Even Fisher’s expression said he knew what would happen. His shot would go wide.

Now his glance flicked down to the dagger Hansen had simultaneously drawn from the sheath concealed by his coat. Hansen held the blade in a reverse grip, keeping it tucked against his inner forearm, and within the better part of a second, he would have that blade pressed firmly against Mr. Sam Fisher’s throat.

36

LUKOIL WAREHOUSE ANNEX ODESSA, UKRAINE

“I’m going back inside,” said Ames.

“No, you’re not,” Valentina said, crossing in front of him. She was a couple of breaths away from punching him squarely in the jaw. In her mind’s eye, she watched him drop to the oily pavement, hand going to the blood trickling down from his mouth.

Ames cursed loudly and added, “Games, games, and more games! I’m over this! Aren’t you all?”

“Look, whatever the message is, I’m sure Ben will share it with us,” said Gillespie.

“But why was the message only for him?” asked Noboru.

“Yeah, you see what I’m talking about?” Ames cried. “Now Hansen is one of them, and the four of us are being used. You can’t trust anyone here. I’m telling you. You can’t trust anyone.”

“Give him another minute and we’ll find out,” said Valentina. “But I’m sure Ben is not, quote, ‘one of them… ’ ”

* * *

Hansen expected Fisher to duck, but instead he took a sliding step forward, lifting his right hand to block Hansen’s knife arm. Then, with his free hand balled into a fis t, Fisher struck a solid jab into the nerves and soft tissue of Hansen’s armpit. It was a strange and unpredictable counterattack, which sent pain shooting up and down Hansen’s arm. He sensed his momentum faltering as Fisher clamped down on the wrist of his knife hand, then spun around his back, forcing him to shift likewise and lose his balance.

Fisher tightened his grip, and Hansen felt the twisting, stretching, and tearing in his hand a second before he could do no more than release the knife, which clattered to the concrete. He tried to repress a gasp but couldn’t with the fire blazing in his hand.

Before Hansen knew what was happening, his feet were kicked out from under him and he was on his back, with Fisher’s knee jammed into his chest and the air escaping from his lungs. Hansen’s cheeks began to warm, and when he tried to breathe, no air would come.
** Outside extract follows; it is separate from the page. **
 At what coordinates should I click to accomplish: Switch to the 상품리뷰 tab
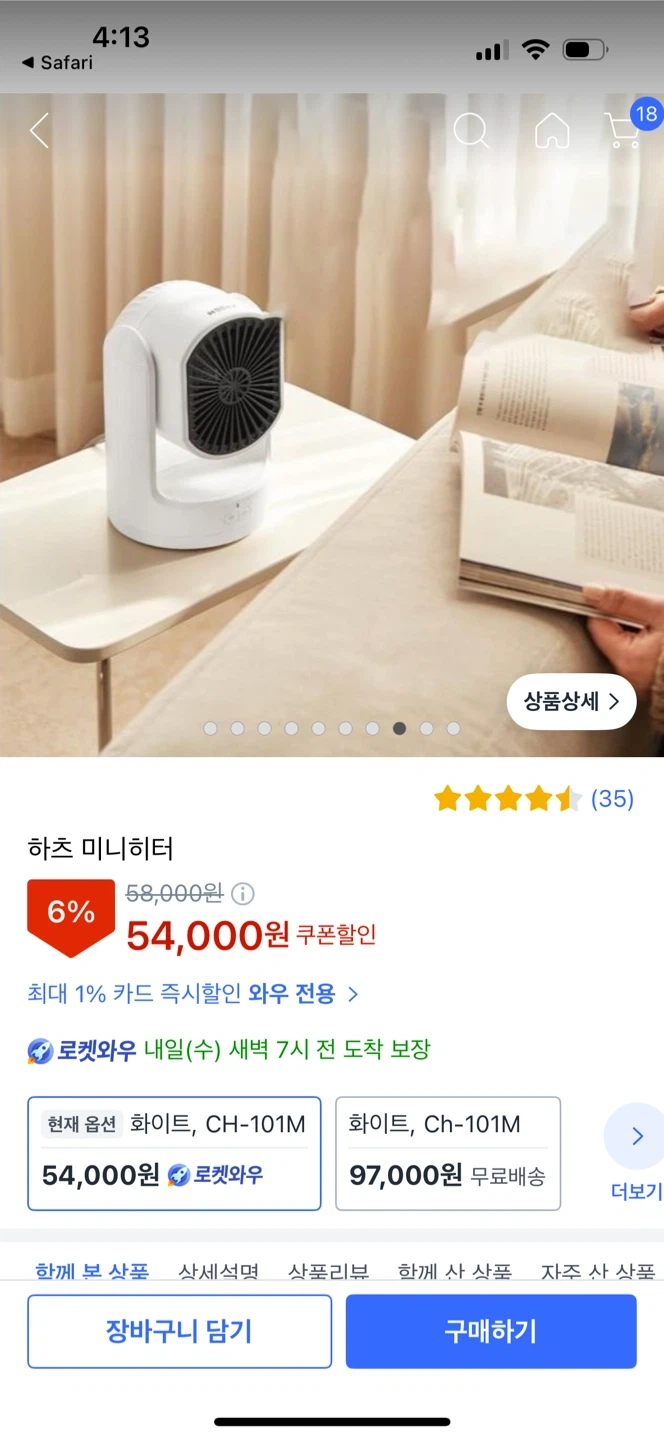tap(328, 1272)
The dagger swept down across Hansen’s throat, and in one ego-shattering moment, Hansen knew he was defeated.

“This is my knife, Ben. Why do you have my knife?”

Hansen tried to answer, but he couldn’t. Fisher released some of the pressure from his knee. Hansen stole a breath and eventually got out one word: “Grimsdóttir.”

“Grim gave you this?”

“Thought it… thought it would bring… luck.”

At that, Fisher’s lips curled into a broad grin. “How’s it working for you so far?”

Hansen sucked down air. “Keep it.”

Fisher said he would and warned Hansen that he was climbing off and not to move. Hansen had no problem with that and asked Fisher what the hell he’d just done to him.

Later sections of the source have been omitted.